A Justiça Eleitoral determinou a retirada definitiva de circulação da pesquisa do Instituto Veritá sobre as disputas para o Governo e o Senado em Rondônia e condenou a empresa ao pagamento de multa de R$ 53.205. O levantamento de número RO-03403/2026, foi considerado não registrado por descumprir exigências relacionadas à identificação da distribuição da amostra e por omitir o nível de confiança nas peças divulgadas.
A pesquisa tinha 1.220 entrevistas e custo declarado de R$ 93.940. A decisão foi proferida pelo juiz auxiliar Rinaldo Forti da Silva, em representação apresentada pela Coligação Rondônia com a Força do Trabalho e da União contra o Instituto Veritá.

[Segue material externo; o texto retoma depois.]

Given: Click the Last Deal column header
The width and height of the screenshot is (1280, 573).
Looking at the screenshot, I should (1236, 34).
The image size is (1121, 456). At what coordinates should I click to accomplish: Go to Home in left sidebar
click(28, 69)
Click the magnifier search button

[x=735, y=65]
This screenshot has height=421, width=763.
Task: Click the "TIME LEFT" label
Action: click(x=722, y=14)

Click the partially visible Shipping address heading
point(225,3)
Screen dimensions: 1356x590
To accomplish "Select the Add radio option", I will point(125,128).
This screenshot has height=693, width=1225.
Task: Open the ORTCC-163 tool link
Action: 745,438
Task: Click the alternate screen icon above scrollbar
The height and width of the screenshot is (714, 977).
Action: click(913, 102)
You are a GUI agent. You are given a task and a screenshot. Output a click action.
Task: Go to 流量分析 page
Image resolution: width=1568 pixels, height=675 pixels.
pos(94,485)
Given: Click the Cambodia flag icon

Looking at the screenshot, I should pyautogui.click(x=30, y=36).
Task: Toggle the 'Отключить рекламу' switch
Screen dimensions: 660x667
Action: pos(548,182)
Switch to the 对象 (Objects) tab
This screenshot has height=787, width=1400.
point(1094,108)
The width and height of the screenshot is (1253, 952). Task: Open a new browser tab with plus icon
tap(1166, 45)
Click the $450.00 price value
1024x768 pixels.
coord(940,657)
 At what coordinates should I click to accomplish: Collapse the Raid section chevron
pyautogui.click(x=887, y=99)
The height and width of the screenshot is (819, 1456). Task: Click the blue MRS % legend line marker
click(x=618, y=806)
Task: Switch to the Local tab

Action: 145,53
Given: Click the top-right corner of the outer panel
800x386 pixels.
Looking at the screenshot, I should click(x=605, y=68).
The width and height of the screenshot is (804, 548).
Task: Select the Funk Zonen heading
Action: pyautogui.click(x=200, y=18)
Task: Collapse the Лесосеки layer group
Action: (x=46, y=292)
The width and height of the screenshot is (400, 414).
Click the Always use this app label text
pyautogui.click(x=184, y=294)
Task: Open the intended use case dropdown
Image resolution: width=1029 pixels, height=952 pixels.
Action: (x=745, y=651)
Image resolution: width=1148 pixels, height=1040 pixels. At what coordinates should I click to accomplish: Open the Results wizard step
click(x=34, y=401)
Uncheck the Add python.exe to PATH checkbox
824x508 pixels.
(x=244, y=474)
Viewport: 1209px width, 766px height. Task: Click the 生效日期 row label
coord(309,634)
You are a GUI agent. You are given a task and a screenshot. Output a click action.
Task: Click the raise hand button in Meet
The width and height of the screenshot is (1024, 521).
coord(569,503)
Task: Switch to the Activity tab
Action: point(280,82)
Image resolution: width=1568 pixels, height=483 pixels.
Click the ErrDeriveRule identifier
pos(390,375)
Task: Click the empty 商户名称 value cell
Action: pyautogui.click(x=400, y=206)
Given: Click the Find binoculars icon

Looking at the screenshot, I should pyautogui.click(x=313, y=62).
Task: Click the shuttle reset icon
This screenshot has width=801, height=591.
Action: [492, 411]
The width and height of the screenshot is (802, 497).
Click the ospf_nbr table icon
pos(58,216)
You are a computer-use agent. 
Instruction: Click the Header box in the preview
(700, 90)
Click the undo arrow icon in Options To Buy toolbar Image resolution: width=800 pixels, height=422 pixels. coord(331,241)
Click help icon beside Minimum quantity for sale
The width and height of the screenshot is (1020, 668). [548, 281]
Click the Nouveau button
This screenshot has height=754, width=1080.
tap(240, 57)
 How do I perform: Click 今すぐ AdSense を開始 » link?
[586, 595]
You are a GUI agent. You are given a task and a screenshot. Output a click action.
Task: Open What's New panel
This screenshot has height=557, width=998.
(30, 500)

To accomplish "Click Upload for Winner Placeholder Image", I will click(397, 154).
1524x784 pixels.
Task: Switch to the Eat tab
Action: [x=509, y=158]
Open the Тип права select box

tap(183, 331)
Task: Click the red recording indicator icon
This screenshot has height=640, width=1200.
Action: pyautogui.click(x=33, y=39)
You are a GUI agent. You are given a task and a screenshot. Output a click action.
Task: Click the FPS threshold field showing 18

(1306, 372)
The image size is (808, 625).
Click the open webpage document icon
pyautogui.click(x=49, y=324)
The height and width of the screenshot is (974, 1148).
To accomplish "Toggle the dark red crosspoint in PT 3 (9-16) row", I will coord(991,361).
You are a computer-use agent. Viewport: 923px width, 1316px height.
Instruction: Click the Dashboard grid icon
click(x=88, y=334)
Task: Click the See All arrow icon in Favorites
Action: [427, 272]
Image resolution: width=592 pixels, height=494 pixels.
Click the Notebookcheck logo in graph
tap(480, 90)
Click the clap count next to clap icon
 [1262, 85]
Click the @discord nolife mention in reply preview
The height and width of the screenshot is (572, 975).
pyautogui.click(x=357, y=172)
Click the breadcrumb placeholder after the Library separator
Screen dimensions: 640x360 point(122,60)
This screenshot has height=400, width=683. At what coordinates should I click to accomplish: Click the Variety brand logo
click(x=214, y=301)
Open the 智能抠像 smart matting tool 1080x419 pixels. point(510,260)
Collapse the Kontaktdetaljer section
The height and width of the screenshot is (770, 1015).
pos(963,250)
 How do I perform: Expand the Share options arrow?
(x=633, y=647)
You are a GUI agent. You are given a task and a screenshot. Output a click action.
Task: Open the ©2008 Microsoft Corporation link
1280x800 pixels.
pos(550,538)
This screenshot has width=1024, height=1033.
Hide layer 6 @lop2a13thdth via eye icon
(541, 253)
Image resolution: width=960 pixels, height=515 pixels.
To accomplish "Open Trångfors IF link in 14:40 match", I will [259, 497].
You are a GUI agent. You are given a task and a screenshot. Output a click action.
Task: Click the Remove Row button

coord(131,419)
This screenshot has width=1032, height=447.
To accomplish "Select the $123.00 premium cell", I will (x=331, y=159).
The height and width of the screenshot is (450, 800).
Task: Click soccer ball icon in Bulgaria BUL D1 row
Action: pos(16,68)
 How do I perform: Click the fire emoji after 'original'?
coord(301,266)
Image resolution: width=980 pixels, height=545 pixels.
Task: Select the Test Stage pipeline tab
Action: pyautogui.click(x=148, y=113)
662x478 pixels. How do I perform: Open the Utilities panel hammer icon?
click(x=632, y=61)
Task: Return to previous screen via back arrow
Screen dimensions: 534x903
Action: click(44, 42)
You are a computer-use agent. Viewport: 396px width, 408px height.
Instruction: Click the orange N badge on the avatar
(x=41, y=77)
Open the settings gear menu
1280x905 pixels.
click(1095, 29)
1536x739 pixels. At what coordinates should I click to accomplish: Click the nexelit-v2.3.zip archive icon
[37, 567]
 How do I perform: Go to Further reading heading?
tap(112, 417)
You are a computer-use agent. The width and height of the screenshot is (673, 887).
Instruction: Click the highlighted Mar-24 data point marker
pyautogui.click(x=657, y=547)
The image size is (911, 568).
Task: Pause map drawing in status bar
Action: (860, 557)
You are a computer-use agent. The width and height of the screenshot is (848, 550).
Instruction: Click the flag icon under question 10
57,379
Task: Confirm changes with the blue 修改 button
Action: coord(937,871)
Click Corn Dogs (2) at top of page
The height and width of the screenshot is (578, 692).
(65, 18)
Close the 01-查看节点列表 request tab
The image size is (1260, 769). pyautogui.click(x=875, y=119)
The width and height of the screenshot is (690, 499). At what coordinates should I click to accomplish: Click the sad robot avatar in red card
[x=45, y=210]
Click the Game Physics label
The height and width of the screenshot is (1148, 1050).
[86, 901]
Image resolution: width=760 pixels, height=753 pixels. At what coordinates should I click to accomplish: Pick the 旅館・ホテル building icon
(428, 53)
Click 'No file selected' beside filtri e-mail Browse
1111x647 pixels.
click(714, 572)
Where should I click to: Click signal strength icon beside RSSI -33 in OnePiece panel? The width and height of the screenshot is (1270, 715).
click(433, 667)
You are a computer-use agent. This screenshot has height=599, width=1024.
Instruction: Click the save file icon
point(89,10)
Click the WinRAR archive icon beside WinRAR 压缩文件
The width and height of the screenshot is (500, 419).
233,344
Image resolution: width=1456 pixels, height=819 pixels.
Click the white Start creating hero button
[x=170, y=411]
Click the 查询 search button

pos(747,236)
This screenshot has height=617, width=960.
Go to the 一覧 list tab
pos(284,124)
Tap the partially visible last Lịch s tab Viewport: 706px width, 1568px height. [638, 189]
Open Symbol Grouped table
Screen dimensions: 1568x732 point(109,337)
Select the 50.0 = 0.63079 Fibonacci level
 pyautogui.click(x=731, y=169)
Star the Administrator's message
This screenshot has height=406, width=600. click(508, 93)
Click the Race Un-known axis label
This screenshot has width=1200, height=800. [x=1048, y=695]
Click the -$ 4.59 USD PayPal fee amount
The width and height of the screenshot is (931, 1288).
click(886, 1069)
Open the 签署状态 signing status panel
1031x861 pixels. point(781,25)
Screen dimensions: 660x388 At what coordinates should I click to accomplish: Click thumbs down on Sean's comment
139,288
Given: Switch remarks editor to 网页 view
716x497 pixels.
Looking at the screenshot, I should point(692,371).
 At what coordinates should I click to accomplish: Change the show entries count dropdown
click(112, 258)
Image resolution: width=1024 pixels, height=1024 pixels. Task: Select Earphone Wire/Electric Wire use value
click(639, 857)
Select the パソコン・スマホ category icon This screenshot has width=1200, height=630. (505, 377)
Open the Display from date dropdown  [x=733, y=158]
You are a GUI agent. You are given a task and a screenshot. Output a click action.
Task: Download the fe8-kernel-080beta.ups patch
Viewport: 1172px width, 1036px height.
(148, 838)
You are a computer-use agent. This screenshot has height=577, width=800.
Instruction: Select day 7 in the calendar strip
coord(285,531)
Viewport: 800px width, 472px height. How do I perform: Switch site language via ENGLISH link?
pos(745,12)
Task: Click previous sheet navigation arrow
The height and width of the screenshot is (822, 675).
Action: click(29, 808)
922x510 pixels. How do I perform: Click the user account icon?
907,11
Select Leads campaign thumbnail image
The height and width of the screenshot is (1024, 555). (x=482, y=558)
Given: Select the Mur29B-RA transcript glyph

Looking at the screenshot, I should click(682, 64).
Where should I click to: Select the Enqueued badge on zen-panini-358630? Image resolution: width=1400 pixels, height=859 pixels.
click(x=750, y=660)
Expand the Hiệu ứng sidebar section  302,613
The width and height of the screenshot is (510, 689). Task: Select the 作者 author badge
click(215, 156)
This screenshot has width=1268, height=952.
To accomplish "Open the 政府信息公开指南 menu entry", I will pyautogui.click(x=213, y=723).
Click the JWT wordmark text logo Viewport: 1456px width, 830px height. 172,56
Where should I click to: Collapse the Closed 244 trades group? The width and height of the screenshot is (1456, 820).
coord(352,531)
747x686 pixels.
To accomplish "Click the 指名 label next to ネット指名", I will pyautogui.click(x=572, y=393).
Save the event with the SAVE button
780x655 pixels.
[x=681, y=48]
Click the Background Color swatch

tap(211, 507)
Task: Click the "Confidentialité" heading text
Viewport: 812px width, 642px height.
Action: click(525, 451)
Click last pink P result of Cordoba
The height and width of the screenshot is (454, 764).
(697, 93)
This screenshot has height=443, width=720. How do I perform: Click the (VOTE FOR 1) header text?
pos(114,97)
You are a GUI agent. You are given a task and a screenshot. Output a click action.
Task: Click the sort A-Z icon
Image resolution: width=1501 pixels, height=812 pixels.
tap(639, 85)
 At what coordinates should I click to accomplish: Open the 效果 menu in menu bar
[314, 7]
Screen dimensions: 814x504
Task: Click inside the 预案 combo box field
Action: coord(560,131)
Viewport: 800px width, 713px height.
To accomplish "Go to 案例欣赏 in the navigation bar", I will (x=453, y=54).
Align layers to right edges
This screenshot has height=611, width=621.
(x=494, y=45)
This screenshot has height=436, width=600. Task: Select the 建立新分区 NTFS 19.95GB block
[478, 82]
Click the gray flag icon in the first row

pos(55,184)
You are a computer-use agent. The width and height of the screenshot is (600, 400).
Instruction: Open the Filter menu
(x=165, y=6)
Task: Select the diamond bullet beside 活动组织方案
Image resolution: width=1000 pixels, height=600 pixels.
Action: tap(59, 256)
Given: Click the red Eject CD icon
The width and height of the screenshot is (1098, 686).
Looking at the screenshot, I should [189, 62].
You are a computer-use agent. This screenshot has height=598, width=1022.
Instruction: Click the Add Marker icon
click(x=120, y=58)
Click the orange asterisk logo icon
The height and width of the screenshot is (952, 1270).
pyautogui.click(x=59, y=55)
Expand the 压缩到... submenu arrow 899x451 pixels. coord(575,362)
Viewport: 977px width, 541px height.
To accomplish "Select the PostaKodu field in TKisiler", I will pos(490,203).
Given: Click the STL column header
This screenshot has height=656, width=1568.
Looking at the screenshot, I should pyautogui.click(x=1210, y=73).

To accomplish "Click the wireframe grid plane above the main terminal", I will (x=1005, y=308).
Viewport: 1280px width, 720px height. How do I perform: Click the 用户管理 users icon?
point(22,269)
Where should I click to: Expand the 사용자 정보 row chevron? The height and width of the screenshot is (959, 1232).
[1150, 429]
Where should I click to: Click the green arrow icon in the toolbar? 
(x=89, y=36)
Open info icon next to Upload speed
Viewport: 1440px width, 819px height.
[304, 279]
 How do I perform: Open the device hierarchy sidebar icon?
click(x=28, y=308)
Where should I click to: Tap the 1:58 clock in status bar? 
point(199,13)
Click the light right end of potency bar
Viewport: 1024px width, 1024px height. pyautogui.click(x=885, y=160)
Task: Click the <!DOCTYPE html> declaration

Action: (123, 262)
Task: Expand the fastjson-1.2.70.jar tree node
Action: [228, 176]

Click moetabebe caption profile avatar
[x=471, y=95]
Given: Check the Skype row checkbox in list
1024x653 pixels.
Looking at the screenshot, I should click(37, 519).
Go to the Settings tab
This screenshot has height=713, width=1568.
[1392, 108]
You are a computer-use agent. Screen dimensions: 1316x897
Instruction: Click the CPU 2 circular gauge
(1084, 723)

A divulgação dos resultados já estava suspensa por uma decisão liminar, que estabeleceu multa diária de R$ 5 mil em caso de descumprimento. No julgamento da representação, o magistrado confirmou a medida e determinou a cessação definitiva da divulgação.
Um dos problemas identificados está na ausência da informação sobre o número de eleitores entrevistados em cada setor censitário. A regulamentação eleitoral determina que esse dado seja incluído na complementação do registro da pesquisa. Quando a metodologia não permite identificar o setor censitário, a empresa deve apresentar justificativa técnica, informar a unidade territorial efetivamente utilizada e explicar os procedimentos de controle e ponderação aplicados.
O Veritá argumentou que a pesquisa foi realizada exclusivamente por ligações telefônicas e que essa metodologia impossibilitava a identificação dos entrevistados por setor censitário. A empresa apresentou uma declaração técnica assinada pelo estatístico responsável, com detalhamento por municípios e bairros.
A explicação, porém, não afastou a irregularidade. De acordo com a decisão, a justificativa sobre a impossibilidade de identificação por setor censitário não foi inserida no sistema PesqEle dentro do prazo regulamentar de complementação. Para o juiz, a apresentação posterior do documento durante o processo não poderia corrigir o registro.
Ao analisar a exigência, o magistrado afirmou que a informação não representa mero formalismo. Segundo a decisão, a ausência dos quantitativos por setor censitário compromete a possibilidade de fiscalização do plano amostral e impede a verificação de eventual concentração indevida de entrevistas em determinadas áreas socioeconômicas do Estado.
A sentença também apontou uma segunda irregularidade: as artes e peças usadas para divulgar a pesquisa não apresentaram o nível de confiança de 95%. O próprio Veritá reconheceu a omissão e afirmou que ocorreu um erro material, além de informar que faria a correção.
O juiz entendeu que a correção posterior também não eliminaria a irregularidade. A decisão afirma que o nível de confiança é uma informação obrigatória na divulgação dos resultados e que sua ausência prejudica o direito do eleitor de receber as informações exigidas sobre o levantamento.
Na fundamentação, o magistrado citou entendimento do Tribunal Superior Eleitoral segundo o qual a falta da quantidade de eleitores entrevistados em cada setor censitário é suficiente para considerar uma pesquisa como não registrada. A decisão também aponta que o registro somente é concluído quando são atendidos todos os requisitos exigidos.
Como não havia reincidência específica comprovada no processo, o juiz aplicou o valor mínimo de R$ 53.205.
Ao final, a representação foi julgada procedente. Além da multa, a Justiça confirmou a suspensão anteriormente determinada, proibiu definitivamente a divulgação dos resultados e declarou a pesquisa RO-03403/2026 como não registrada.